:: TASK TO COMPLETE ::
Pick out every line of the records that contains the string "height" and copy those lines out. Case counts.
•••
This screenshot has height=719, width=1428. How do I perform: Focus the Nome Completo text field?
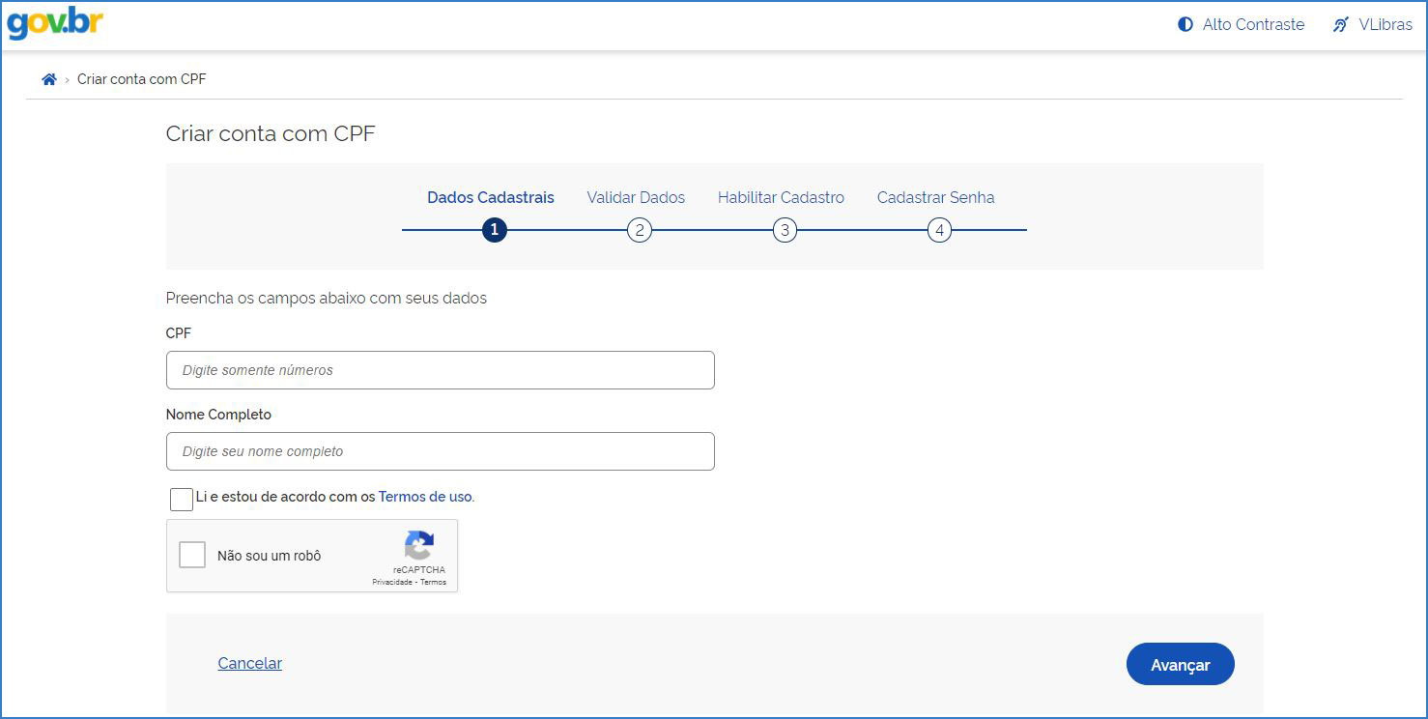point(440,451)
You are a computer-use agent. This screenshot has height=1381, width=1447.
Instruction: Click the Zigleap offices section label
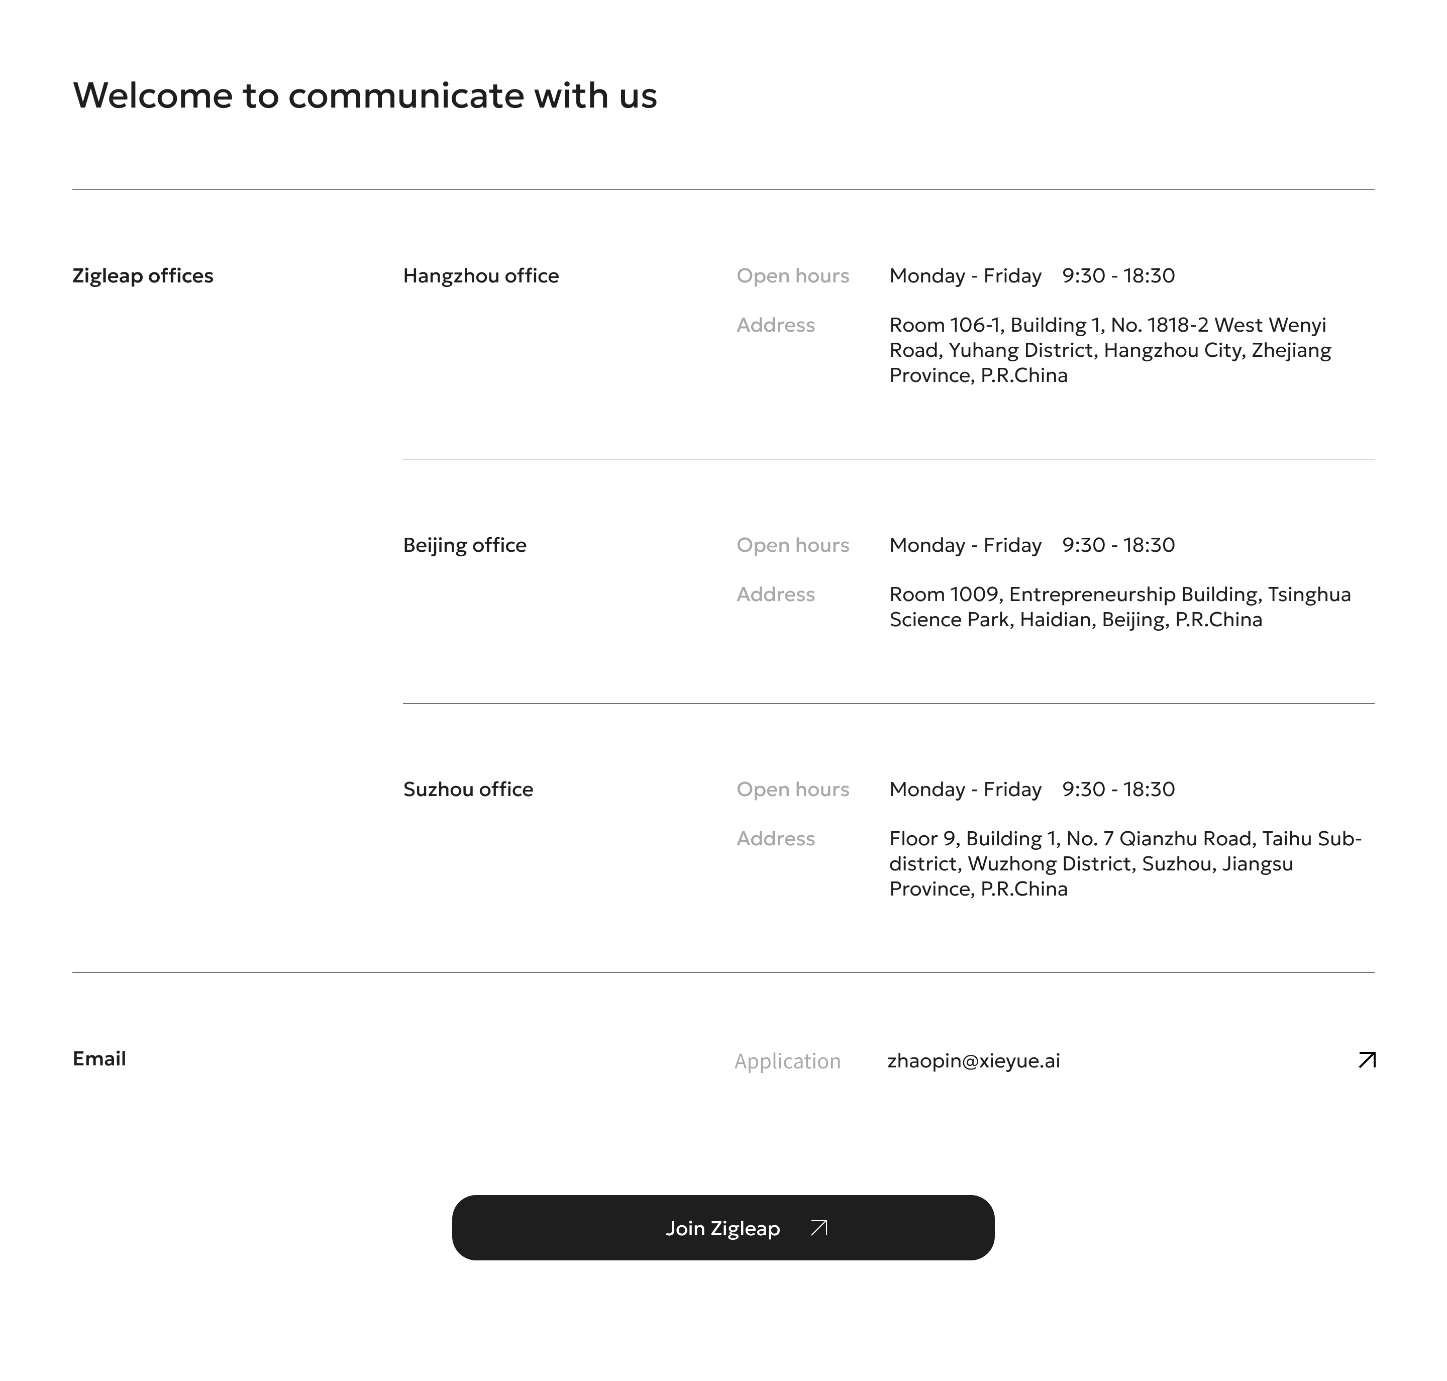143,276
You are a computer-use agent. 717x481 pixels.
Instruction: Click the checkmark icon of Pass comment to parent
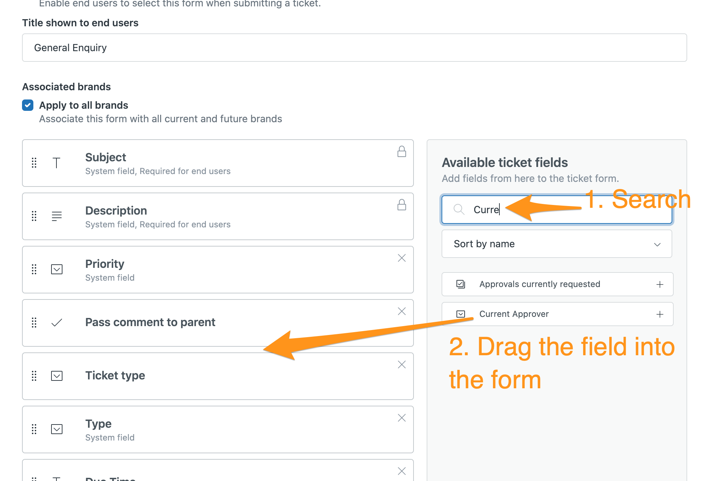click(x=57, y=323)

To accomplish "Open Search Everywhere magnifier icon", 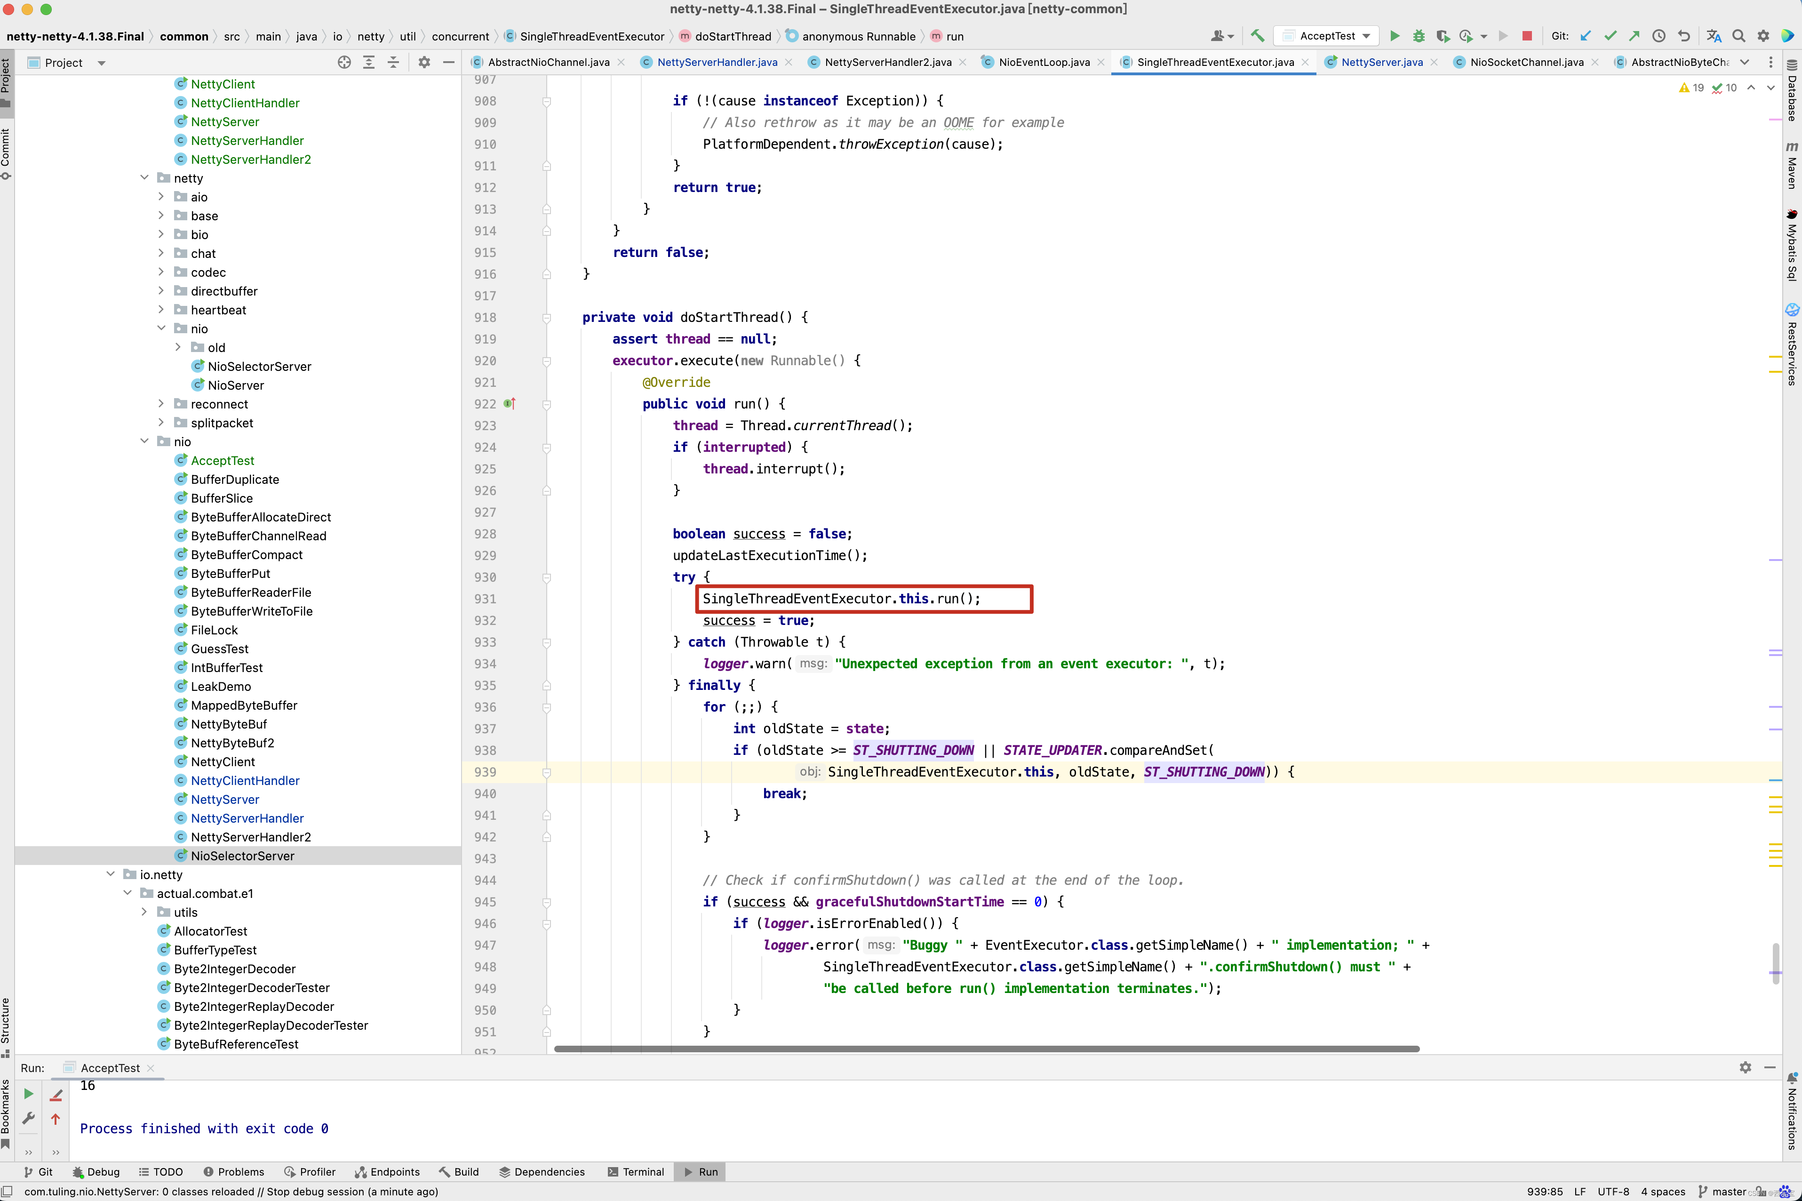I will pyautogui.click(x=1738, y=36).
•••
:: COMPLETED TASK ::
This screenshot has height=719, width=1428. How do I perform: Focus the Nome Completo text field?
You are a computer-use agent. This screenshot has height=1381, width=1447.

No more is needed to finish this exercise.